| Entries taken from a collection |

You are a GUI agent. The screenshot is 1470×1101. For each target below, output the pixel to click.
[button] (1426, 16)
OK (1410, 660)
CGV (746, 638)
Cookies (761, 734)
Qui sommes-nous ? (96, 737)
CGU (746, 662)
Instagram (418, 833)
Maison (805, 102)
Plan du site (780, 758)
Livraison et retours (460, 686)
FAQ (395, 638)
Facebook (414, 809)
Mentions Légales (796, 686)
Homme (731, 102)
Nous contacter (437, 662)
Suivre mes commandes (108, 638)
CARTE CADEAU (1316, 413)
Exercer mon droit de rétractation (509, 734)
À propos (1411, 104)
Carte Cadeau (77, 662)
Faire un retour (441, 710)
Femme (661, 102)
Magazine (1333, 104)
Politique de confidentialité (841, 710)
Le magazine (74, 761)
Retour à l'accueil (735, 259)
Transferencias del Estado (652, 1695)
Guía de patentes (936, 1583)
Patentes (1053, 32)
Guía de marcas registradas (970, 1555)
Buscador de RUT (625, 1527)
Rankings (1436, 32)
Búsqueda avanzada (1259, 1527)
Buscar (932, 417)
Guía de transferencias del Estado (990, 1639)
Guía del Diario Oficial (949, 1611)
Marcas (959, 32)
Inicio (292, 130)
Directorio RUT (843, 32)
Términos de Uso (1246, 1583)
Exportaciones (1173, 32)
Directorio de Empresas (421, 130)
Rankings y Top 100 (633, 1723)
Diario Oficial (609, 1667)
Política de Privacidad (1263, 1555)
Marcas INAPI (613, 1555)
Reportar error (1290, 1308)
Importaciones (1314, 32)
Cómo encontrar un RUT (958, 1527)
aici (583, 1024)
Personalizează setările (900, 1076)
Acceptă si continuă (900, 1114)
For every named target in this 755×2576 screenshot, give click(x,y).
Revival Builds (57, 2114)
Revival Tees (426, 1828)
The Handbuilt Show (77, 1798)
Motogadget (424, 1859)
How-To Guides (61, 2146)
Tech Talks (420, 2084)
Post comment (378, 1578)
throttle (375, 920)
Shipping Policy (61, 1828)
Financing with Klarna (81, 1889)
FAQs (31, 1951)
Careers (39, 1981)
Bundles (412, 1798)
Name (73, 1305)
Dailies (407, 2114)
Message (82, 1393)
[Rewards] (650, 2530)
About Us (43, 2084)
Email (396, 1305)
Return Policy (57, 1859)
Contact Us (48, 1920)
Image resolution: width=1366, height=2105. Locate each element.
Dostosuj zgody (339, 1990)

| Problem to solve |
Look over the records above and filter for each line with the word "target".

| Answer space |
You are a GUI agent. The screenshot is 1470×1101. For each target below, output the pixel to click.
For every named target in this 755×2576 screenshot, give click(x,y).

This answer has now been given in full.